* [What is being asked]:
When you transcribe the entries, reproduce every character and exclude the images.

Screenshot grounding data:
+ + +
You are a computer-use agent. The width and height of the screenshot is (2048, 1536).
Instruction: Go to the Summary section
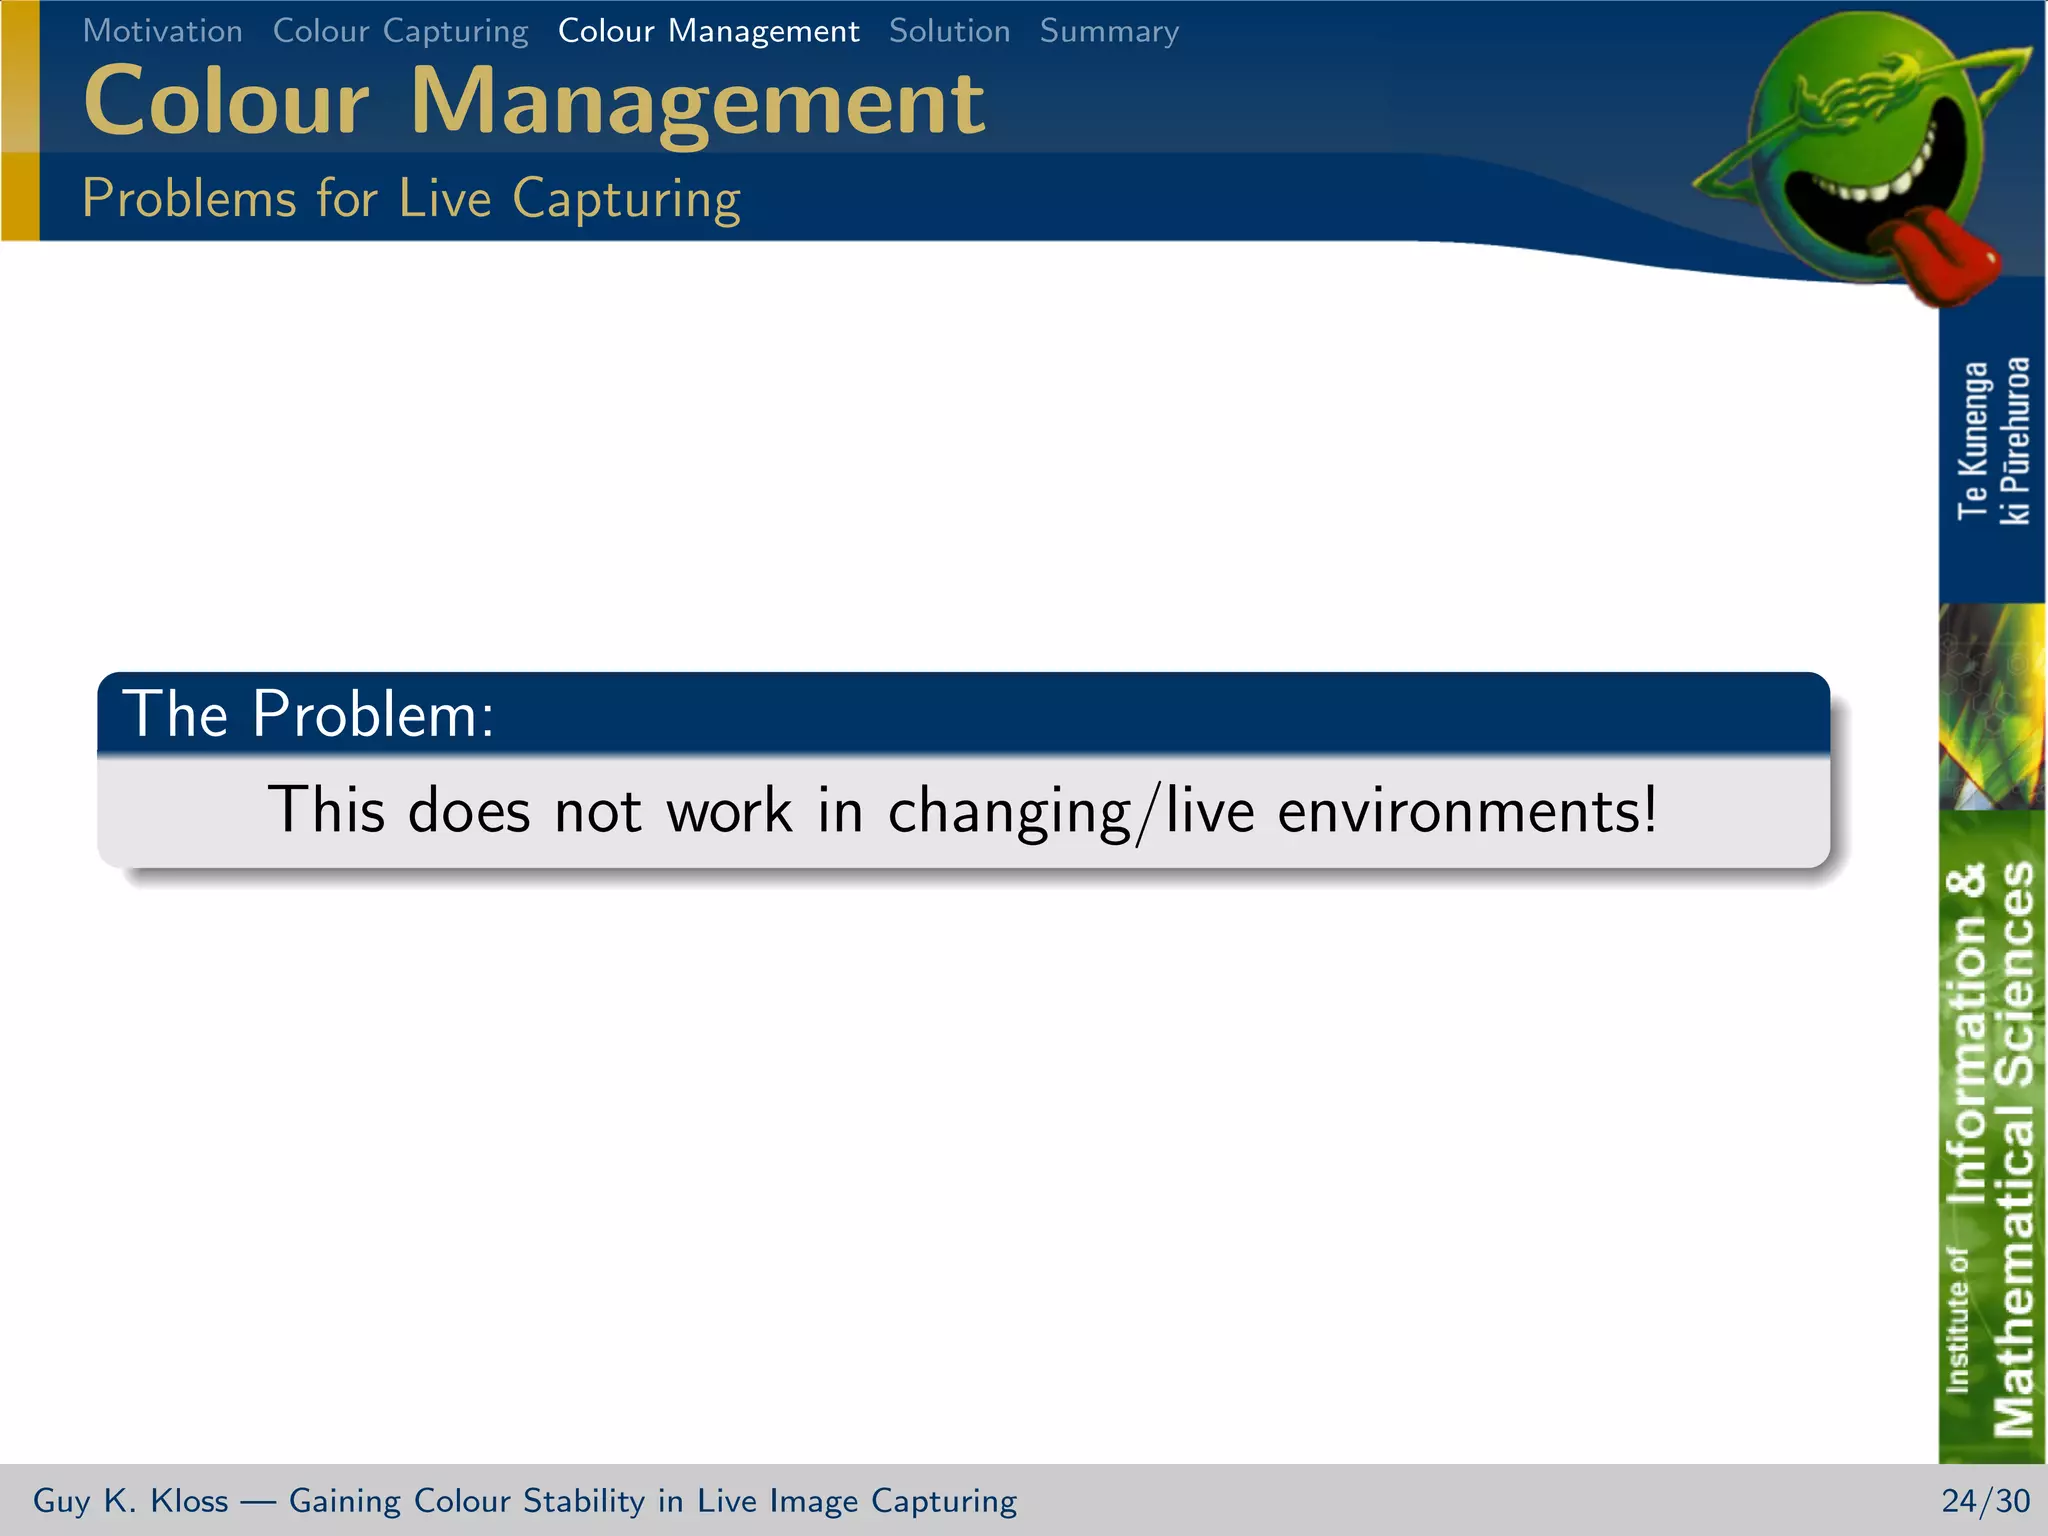pos(1109,31)
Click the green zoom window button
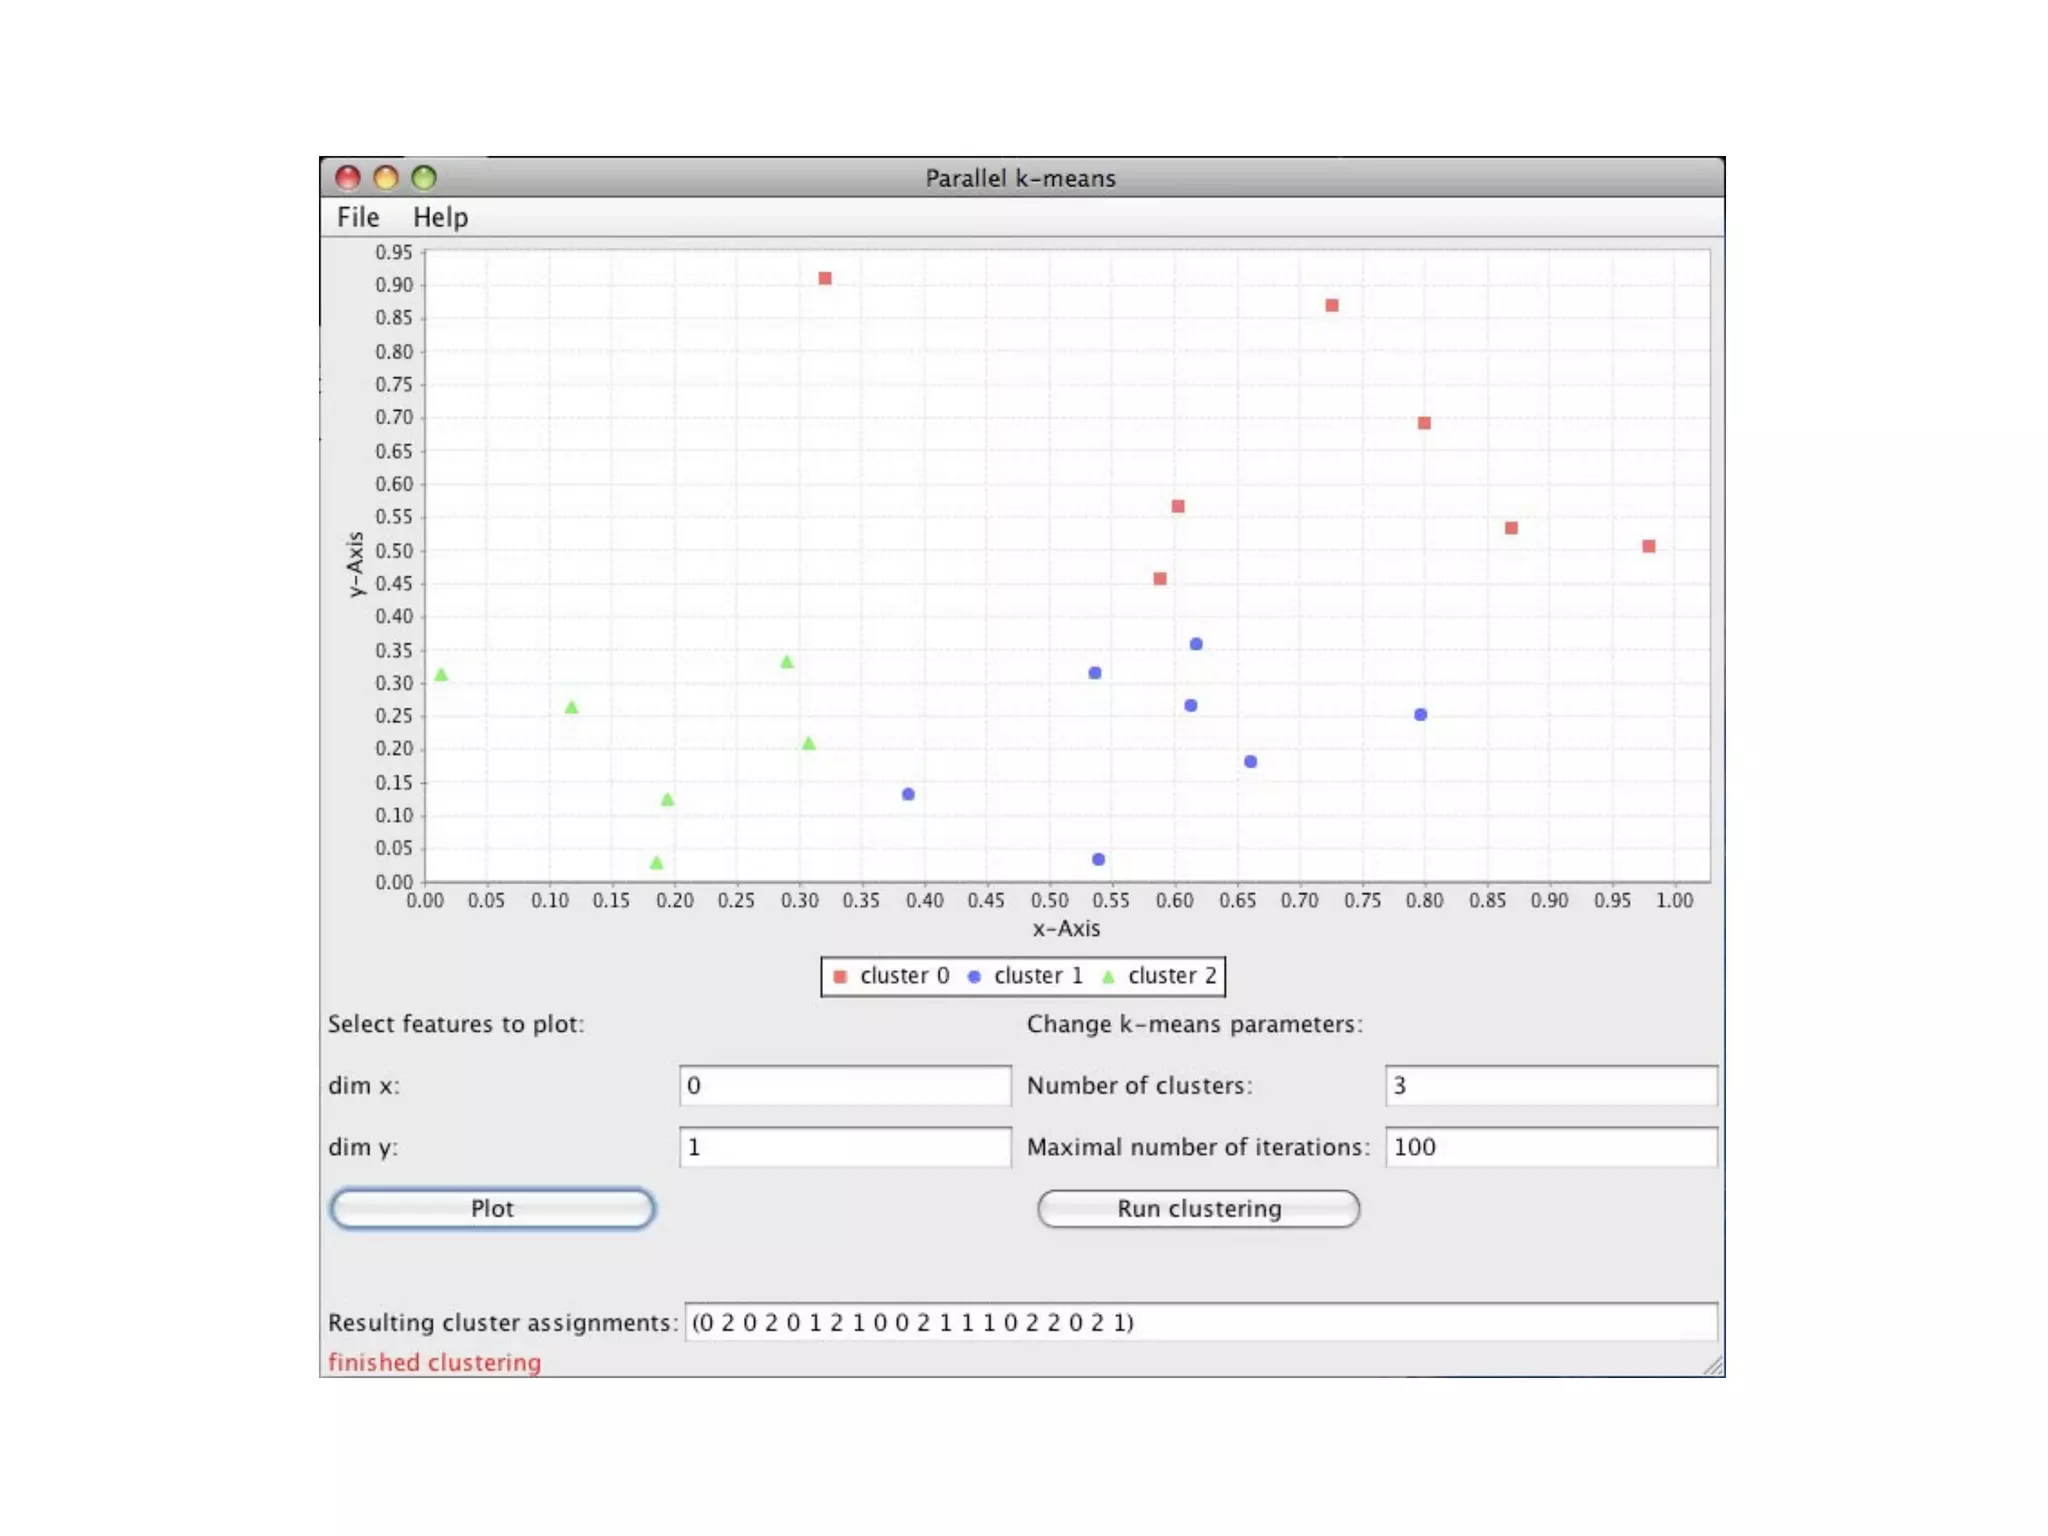 point(424,178)
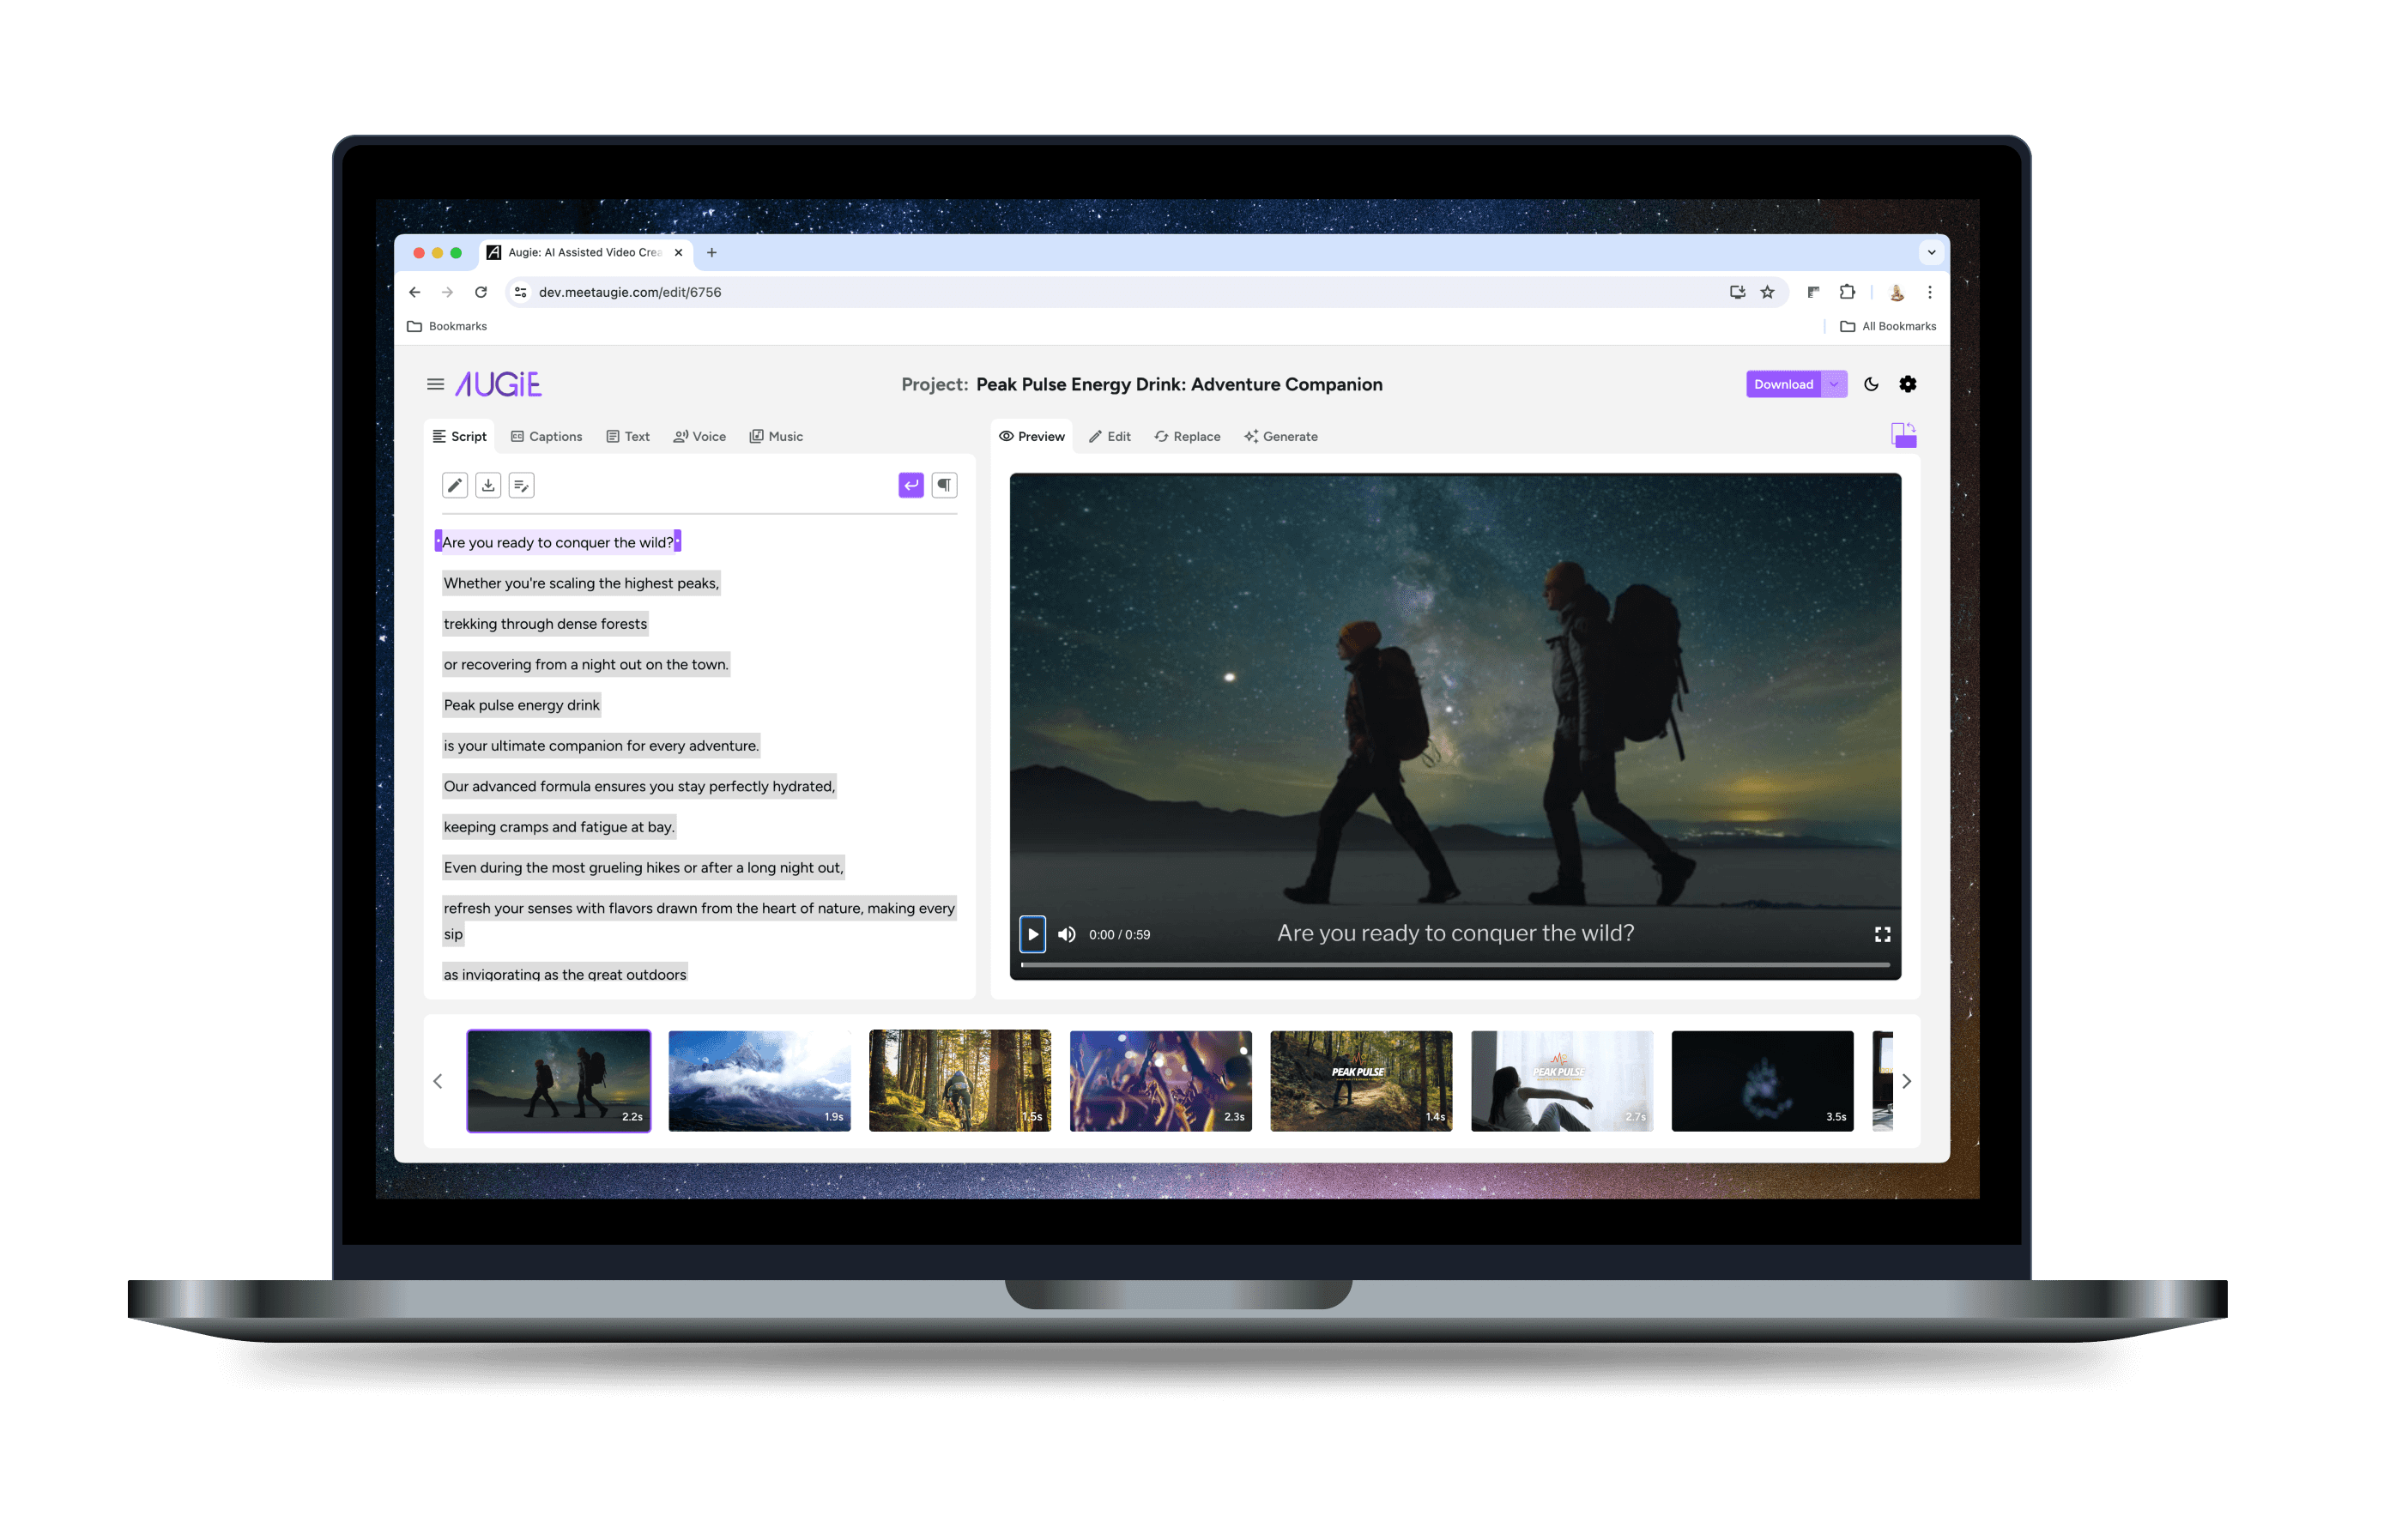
+ + +
* [Written response]:
You are a computer-use agent. The width and height of the screenshot is (2048, 1536).
Instruction: Go to the Summary section
pos(1109,31)
Click the green zoom window button
 point(424,178)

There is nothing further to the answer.